PAGE TEXT
-- Opening Marker --

Reasons the Board Recommends Voting For Approval of the Amendment and Restatement of the 2002 Employee Plan

The Board believes that encouraging our employees to own shares of our Common Stock fosters broad alignment between the interests of employees and the interests of our stockholders. The Board also believes that the 2002 Employee Plan will help us to attract, motivate and retain talented, qualified employees.
Matters Considered by the Board With Respect to the Increase in Shares of Our Common Stock Available for Issuance Under the 2002 Employee Plan

In determining whether to adopt the 2002 Employee Plan amendment and restatement provisions relating to the increase in the number of shares issuable under the 2002 Employee Plan, and to recommend the increase in shares reserved for issuance to our stockholders for approval, in addition to the reasons noted above, the Board considered a stockholder cost analysis and burn rate analysis prepared by an independent third party consultant, Frederic W. Cook & Co., Inc. (the “Plan Consultant”).  As described in Proposal No. 4,  we are also recommending that the stockholders approve of an increase in the number of shares available for issuance under the 2002 D&O Plan so that an aggregate of 30,000,000 shares is available for issuance under the 2002 Employee Plan and the plans pursuant to outstanding and future awards under the plans. The Plan Consultant’s analysis includes an estimate that the aggregate stockholder cost percentage resulting from the proposed aggregate increase in the shares of our Common Stock available for issuance under the 2002 Employee Plan and the 2002 D&O Plan could be 4.68%, which is below the 5.20% dilutive impact threshold noted by the Plan Consultant. The stockholder cost percentage was computed by the Plan Consultant as the estimated cost of the aggregate increase in shares reserved for 2002 Employee Plan and the 2002 D&O Plan to stockholders expressed as a percentage of our estimated total market value.The Plan Consultant’s analysis indicated that our average burn rate over the 2012, 2011 and 2010 fiscal years was 1.28% (calculated utilizing the Plan Consultant’s internal burn rate formula) which is below the 4.57% allowable cap noted by the Plan Consultant for our industry. The average burn rate over the three fiscal years was calculated by the Plan Consultant as the average of the number of shares underlying awards granted in each such fiscal year divided by the weighted average common shares outstanding for that fiscal year.

-- Closing Marker --

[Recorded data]

-- Opening Marker --

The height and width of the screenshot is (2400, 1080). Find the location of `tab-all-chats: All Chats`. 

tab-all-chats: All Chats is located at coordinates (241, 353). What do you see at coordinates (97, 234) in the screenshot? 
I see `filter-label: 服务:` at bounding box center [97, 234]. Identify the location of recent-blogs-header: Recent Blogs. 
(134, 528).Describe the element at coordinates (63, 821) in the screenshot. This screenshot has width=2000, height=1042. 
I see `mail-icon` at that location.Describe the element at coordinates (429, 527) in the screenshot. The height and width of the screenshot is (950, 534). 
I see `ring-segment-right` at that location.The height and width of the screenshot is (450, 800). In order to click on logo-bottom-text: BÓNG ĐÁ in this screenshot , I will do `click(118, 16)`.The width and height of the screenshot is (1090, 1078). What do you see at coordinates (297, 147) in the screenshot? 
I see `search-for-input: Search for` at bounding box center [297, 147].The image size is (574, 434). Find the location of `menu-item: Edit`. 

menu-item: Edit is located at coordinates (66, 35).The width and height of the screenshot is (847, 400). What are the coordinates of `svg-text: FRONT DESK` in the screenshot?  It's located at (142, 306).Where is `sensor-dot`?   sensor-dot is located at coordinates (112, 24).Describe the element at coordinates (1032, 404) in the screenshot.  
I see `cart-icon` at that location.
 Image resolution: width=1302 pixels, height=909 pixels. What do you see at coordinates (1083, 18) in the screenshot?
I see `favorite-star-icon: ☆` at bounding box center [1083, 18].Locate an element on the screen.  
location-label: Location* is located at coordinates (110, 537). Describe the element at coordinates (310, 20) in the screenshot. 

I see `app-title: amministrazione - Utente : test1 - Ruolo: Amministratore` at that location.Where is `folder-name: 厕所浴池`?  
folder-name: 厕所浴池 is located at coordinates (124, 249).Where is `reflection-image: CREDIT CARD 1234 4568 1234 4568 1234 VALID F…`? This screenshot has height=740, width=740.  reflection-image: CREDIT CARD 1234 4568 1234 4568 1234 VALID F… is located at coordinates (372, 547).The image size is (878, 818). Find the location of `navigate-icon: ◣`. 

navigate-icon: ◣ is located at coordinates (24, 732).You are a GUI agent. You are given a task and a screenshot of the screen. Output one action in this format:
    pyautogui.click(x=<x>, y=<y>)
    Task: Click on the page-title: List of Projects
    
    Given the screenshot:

-- Closing Marker --

WORK INSTRUCTIONS
**A.** List every percentage figure that appears in the passage on the 2002 Employee Plan.
**B.** Return, word for word, the part of the passage on the 2002 Employee Plan that opens with the words containing "The Board believes" and closes with "talented, qualified employees.".

ANSWER SECTION
**A.** 4.68%, 5.20%, 1.28%, 4.57%

**B.**
The Board believes that encouraging our employees to own shares of our Common Stock fosters broad alignment between the interests of employees and the interests of our stockholders. The Board also believes that the 2002 Employee Plan will help us to attract, motivate and retain talented, qualified employees.